Stated task —
Quote the stretch of the listing from the line containing "Given: Click the" through the line containing "pos(447,122)", both lines included, word for word.

Records supplied —

-*-

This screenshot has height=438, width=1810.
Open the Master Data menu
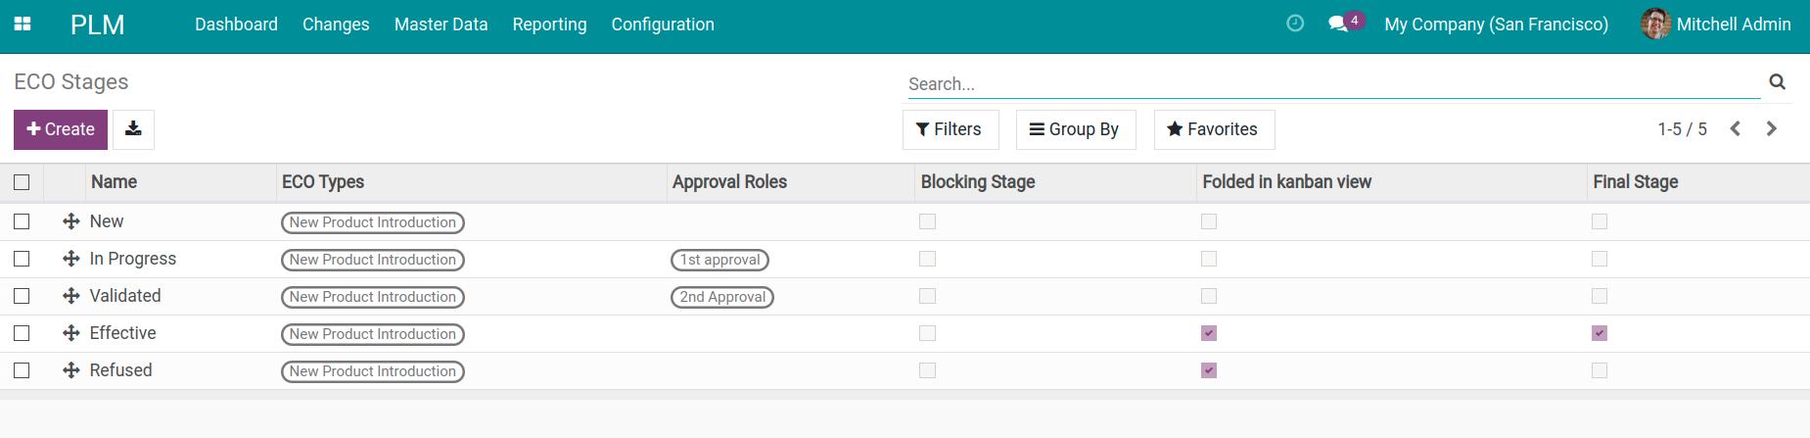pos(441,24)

-*-

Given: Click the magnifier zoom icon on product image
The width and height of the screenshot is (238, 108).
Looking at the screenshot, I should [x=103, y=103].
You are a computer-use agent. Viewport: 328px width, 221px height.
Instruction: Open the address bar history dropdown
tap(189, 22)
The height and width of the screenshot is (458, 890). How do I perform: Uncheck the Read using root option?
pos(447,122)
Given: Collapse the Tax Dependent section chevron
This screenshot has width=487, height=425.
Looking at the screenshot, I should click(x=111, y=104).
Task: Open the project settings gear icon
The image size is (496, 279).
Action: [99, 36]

-*-

Written reply —
Given: Click the magnifier zoom icon on product image
The width and height of the screenshot is (238, 108).
Looking at the screenshot, I should [x=103, y=103].
You are a computer-use agent. Viewport: 328px width, 221px height.
Instruction: Open the address bar history dropdown
tap(189, 22)
The height and width of the screenshot is (458, 890). How do I perform: Uncheck the Read using root option?
pos(447,122)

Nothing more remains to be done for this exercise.